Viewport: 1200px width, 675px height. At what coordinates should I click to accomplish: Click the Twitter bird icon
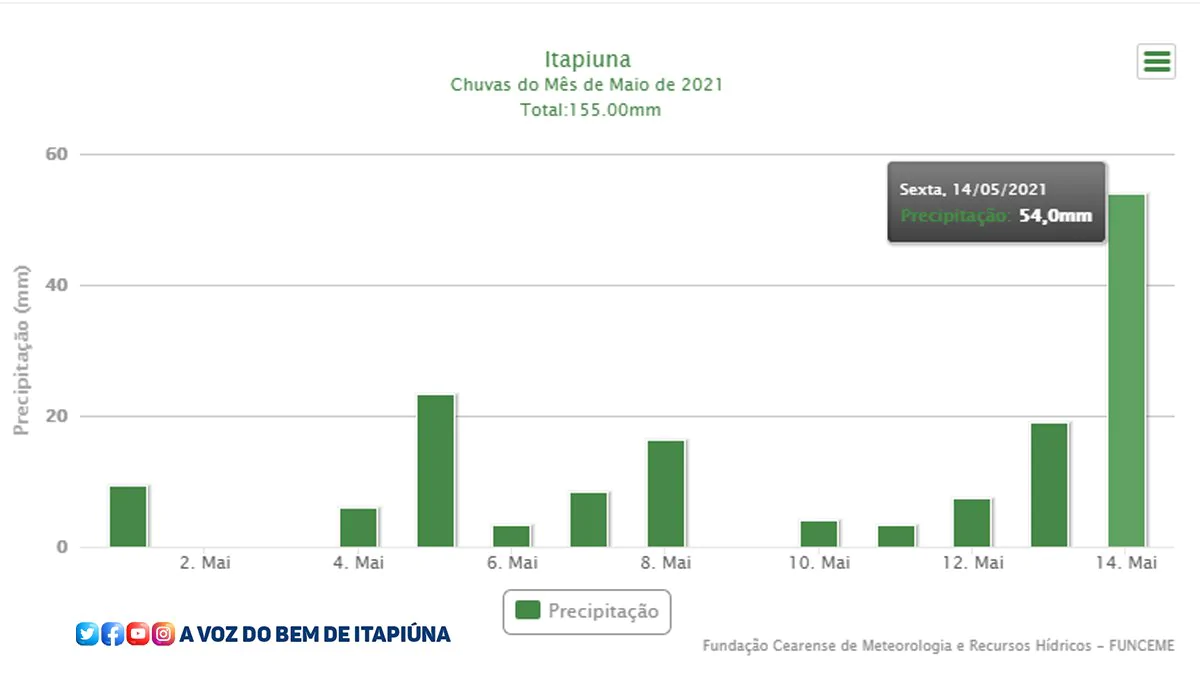click(87, 633)
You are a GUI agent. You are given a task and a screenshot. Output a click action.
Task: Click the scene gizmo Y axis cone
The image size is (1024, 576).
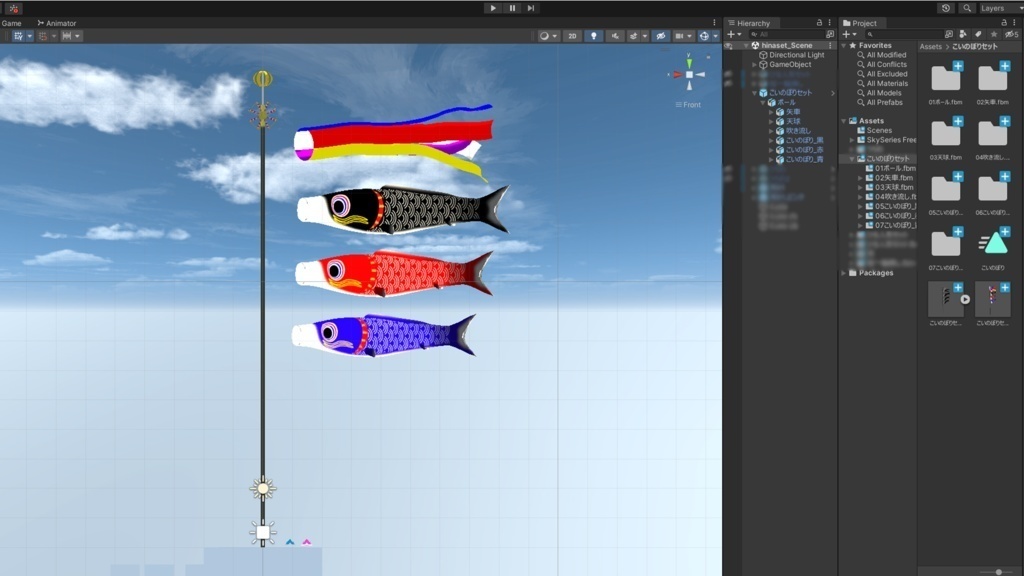[x=688, y=62]
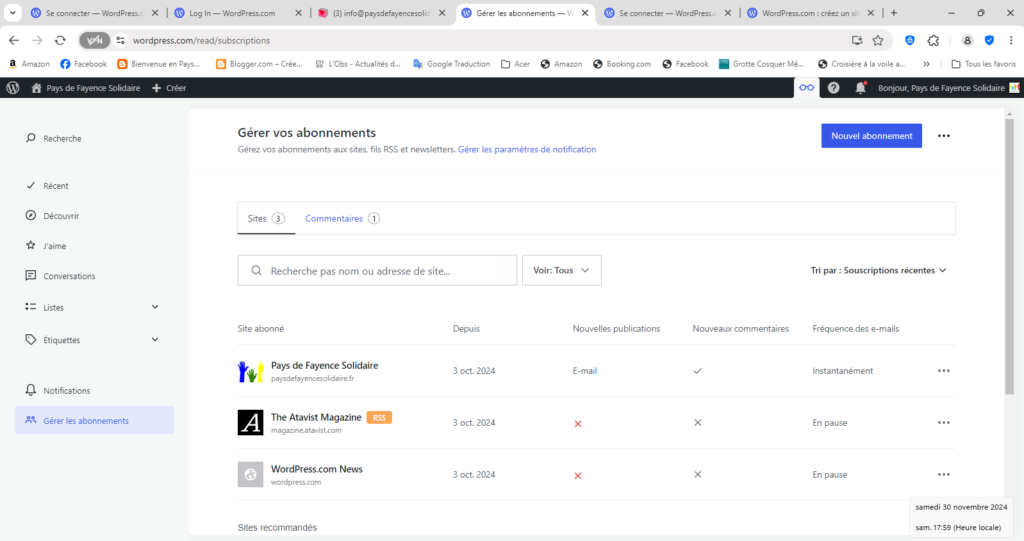This screenshot has width=1024, height=541.
Task: Open Gérer les paramètres de notification link
Action: point(527,150)
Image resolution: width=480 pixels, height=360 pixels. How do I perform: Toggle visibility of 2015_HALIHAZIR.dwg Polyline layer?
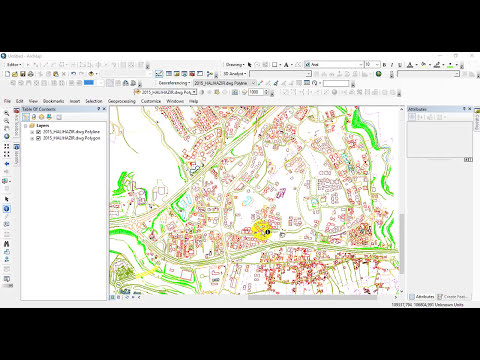pyautogui.click(x=38, y=132)
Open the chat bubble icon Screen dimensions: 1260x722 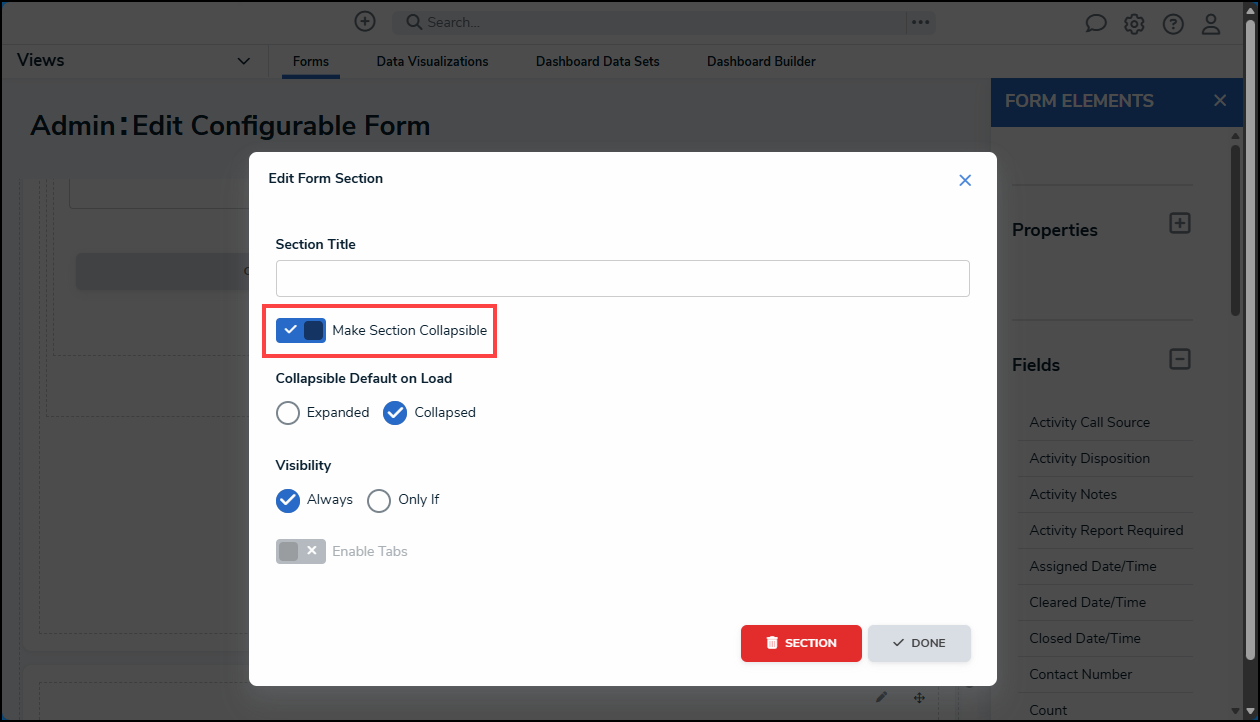pos(1096,24)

**WORK TASK:** Each line from the start of the entries above through the line with "Task: Click the scene gizmo Y axis cone" should be duplicated exactly, leaving out the pictures.

**REPLY:**
Viewport: 1200px width, 675px height. At what coordinates should I click to accomplish: Click the Twitter bird icon
click(87, 633)
You are a GUI agent. You are given a task and a screenshot. Output a click action.
Task: Click the scene gizmo Y axis cone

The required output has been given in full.